--- Start of TEXT EXCERPT ---

(b)
On
January 25, 2008, J. Robert Hipps, the Company’s principal financial officer,
tendered his resignation as Interim Chief Financial Officer and Secretary
of
Commerce Energy Group, Inc. (the “Company”), effective January 28,
2008. Mr. Hipps also tendered his resignation as an officer and
director of each of the Company’s subsidiaries to which he served in such
capacities, also effective January 28, 2008. Mr. Hipps agreed to
remain with the Company in a transitional consultant role through January
30,
2008.
(c)
On January 25, 2008, the Board of
Directors of the Company (the “Board”) appointed C. Douglas Mitchell as the
Interim Chief Financial Officer and Secretary of the Company and designated
him
as the Company’s “principal financial officer” for purposes of all filings with
the U.S. Securities and Exchange Commission (the “SEC”) under the Securities Act
of 1933, as amended, and the Securities Exchange Act of 1934, as amended,
effective January 28, 2008. Mr. Mitchell also will serve as Interim
Chief Financial Officer and as a director of the Company’s wholly-owned
subsidiaries, Commerce Energy, Inc. and Skipping Stone Inc.
Mr.
Mitchell, 57, is a partner of Tatum,
LLC (“Tatum”), an
executive
services and consulting firm
. He has been a partner
with
Tatum since 2004. Mr. Mitchell intends to remain a Tatum partner
while he serves as Interim Chief Financial Officer and Secretary of the
Company. Mr. Hipps also was a partner of Tatum.

--- End of TEXT EXCERPT ---

GIVEN PROBLEM A:
From the listing, copy the part that begins with the line containing "The height and width of the screenshot is (1319, 2576)." and ends with the line containing "tap(104, 127)", keeping both of those lines.
The filing excerpt has nothing to do with the listing that follows it.

--- Start of GIVEN RECORDS ---

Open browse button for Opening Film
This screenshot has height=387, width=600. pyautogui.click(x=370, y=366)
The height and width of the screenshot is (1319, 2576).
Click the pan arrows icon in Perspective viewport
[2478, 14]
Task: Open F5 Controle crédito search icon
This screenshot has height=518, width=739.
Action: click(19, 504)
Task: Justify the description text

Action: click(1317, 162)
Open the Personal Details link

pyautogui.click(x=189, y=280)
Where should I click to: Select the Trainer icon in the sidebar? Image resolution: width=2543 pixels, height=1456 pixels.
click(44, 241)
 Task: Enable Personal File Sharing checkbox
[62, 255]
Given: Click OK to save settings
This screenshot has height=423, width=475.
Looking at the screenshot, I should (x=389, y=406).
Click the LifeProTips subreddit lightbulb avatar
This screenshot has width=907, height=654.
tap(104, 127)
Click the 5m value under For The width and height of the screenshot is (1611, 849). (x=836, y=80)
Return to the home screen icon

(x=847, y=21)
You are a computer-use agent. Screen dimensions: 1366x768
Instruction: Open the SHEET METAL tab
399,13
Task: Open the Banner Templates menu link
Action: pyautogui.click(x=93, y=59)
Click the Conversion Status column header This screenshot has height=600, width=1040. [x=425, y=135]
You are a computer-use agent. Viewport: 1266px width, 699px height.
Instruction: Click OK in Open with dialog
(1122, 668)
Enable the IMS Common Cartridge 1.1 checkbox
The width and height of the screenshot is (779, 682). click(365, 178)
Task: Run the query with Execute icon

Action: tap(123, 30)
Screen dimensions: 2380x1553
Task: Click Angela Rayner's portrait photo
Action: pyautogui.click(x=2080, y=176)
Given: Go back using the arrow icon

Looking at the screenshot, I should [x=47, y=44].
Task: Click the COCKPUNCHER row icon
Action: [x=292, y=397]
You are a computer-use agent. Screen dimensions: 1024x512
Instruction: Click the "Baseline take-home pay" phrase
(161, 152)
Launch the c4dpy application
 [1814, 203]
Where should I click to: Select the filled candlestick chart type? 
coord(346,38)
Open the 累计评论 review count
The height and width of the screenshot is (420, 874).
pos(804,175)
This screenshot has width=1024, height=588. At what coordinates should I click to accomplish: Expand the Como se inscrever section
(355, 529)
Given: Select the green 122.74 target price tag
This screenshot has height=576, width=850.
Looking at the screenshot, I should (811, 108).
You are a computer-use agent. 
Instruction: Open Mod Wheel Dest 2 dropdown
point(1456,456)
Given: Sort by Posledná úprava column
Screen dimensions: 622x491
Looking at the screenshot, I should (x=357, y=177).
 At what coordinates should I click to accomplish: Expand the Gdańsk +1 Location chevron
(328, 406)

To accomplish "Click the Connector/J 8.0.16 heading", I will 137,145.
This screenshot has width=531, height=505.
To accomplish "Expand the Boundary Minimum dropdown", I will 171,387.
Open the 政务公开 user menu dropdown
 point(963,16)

--- End of GIVEN RECORDS ---

GIVEN PROBLEM B:
According to the filing excerpt, since what year has Mr. Mitchell been a partner with Tatum?

RESPONSE A:
The height and width of the screenshot is (1319, 2576).
Click the pan arrows icon in Perspective viewport
[2478, 14]
Task: Open F5 Controle crédito search icon
This screenshot has height=518, width=739.
Action: click(19, 504)
Task: Justify the description text

Action: click(1317, 162)
Open the Personal Details link

pyautogui.click(x=189, y=280)
Where should I click to: Select the Trainer icon in the sidebar? Image resolution: width=2543 pixels, height=1456 pixels.
click(44, 241)
 Task: Enable Personal File Sharing checkbox
[62, 255]
Given: Click OK to save settings
This screenshot has height=423, width=475.
Looking at the screenshot, I should (x=389, y=406).
Click the LifeProTips subreddit lightbulb avatar
This screenshot has width=907, height=654.
tap(104, 127)

RESPONSE B:
2004